[START RECORDS PROVIDED]

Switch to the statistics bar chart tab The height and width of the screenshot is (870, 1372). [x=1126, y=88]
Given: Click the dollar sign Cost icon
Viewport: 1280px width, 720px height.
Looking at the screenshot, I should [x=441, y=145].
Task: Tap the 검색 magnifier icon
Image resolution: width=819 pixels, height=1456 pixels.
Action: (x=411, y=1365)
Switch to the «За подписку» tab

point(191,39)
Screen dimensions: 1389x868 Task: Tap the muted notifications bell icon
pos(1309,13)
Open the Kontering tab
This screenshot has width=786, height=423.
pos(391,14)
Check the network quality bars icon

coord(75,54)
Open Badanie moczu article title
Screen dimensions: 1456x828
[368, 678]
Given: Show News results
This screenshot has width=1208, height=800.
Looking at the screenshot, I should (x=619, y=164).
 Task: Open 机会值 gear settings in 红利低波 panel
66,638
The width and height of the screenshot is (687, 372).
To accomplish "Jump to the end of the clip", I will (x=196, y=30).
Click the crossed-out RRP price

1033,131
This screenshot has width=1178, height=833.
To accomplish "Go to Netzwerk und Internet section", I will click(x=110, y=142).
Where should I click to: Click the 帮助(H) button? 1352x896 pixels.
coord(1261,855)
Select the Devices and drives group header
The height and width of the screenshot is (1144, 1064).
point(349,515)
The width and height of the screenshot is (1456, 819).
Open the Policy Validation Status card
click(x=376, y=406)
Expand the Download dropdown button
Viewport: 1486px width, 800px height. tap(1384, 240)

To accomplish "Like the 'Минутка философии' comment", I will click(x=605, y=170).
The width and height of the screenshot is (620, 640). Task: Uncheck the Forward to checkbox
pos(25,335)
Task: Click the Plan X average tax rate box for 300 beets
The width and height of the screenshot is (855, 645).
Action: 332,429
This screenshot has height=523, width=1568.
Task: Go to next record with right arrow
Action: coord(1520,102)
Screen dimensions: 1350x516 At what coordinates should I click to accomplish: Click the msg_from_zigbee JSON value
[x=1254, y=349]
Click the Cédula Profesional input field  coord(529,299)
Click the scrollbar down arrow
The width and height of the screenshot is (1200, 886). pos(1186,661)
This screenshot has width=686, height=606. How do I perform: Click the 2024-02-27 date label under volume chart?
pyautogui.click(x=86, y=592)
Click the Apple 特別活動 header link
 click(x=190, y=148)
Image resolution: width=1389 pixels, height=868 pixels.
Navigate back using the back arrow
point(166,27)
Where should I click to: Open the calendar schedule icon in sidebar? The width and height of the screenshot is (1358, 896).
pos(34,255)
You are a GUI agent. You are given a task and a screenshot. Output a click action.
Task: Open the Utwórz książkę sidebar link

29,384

[END RECORDS PROVIDED]

REQUIRED WORK> Render every line of the entries above as a Markdown table with the columns "Row" and "Text", numbering each row and omitting blank lines.

FULL ANSWER>
| Row | Text |
|---|---|
| 1 | Switch to the statistics bar chart tab The height and width of the screenshot is (870, 1372). [x=1126, y=88] |
| 2 | Given: Click the dollar sign Cost icon |
| 3 | Viewport: 1280px width, 720px height. |
| 4 | Looking at the screenshot, I should [x=441, y=145]. |
| 5 | Task: Tap the 검색 magnifier icon |
| 6 | Image resolution: width=819 pixels, height=1456 pixels. |
| 7 | Action: (x=411, y=1365) |
| 8 | Switch to the «За подписку» tab |
| 9 | point(191,39) |
| 10 | Screen dimensions: 1389x868 Task: Tap the muted notifications bell icon |
| 11 | pos(1309,13) |
| 12 | Open the Kontering tab |
| 13 | This screenshot has width=786, height=423. |
| 14 | pos(391,14) |
| 15 | Check the network quality bars icon |
| 16 | coord(75,54) |
| 17 | Open Badanie moczu article title |
| 18 | Screen dimensions: 1456x828 |
| 19 | [368, 678] |
| 20 | Given: Show News results |
| 21 | This screenshot has width=1208, height=800. |
| 22 | Looking at the screenshot, I should (x=619, y=164). |
| 23 |  Task: Open 机会值 gear settings in 红利低波 panel |
| 24 | 66,638 |
| 25 | The width and height of the screenshot is (687, 372). |
| 26 | To accomplish "Jump to the end of the clip", I will (x=196, y=30). |
| 27 | Click the crossed-out RRP price |
| 28 | 1033,131 |
| 29 | This screenshot has width=1178, height=833. |
| 30 | To accomplish "Go to Netzwerk und Internet section", I will click(x=110, y=142). |
| 31 | Where should I click to: Click the 帮助(H) button? 1352x896 pixels. |
| 32 | coord(1261,855) |
| 33 | Select the Devices and drives group header |
| 34 | The height and width of the screenshot is (1144, 1064). |
| 35 | point(349,515) |
| 36 | The width and height of the screenshot is (1456, 819). |
| 37 | Open the Policy Validation Status card |
| 38 | click(x=376, y=406) |
| 39 | Expand the Download dropdown button |
| 40 | Viewport: 1486px width, 800px height. tap(1384, 240) |
| 41 | To accomplish "Like the 'Минутка философии' comment", I will click(x=605, y=170). |
| 42 | The width and height of the screenshot is (620, 640). Task: Uncheck the Forward to checkbox |
| 43 | pos(25,335) |
| 44 | Task: Click the Plan X average tax rate box for 300 beets |
| 45 | The width and height of the screenshot is (855, 645). |
| 46 | Action: 332,429 |
| 47 | This screenshot has height=523, width=1568. |
| 48 | Task: Go to next record with right arrow |
| 49 | Action: coord(1520,102) |
| 50 | Screen dimensions: 1350x516 At what coordinates should I click to accomplish: Click the msg_from_zigbee JSON value |
| 51 | [x=1254, y=349] |
| 52 | Click the Cédula Profesional input field  coord(529,299) |
| 53 | Click the scrollbar down arrow |
| 54 | The width and height of the screenshot is (1200, 886). pos(1186,661) |
| 55 | This screenshot has width=686, height=606. How do I perform: Click the 2024-02-27 date label under volume chart? |
| 56 | pyautogui.click(x=86, y=592) |
| 57 | Click the Apple 特別活動 header link |
| 58 |  click(x=190, y=148) |
| 59 | Image resolution: width=1389 pixels, height=868 pixels. |
| 60 | Navigate back using the back arrow |
| 61 | point(166,27) |
| 62 | Where should I click to: Open the calendar schedule icon in sidebar? The width and height of the screenshot is (1358, 896). |
| 63 | pos(34,255) |
| 64 | You are a GUI agent. You are given a task and a screenshot. Output a click action. |
| 65 | Task: Open the Utwórz książkę sidebar link |
| 66 | 29,384 |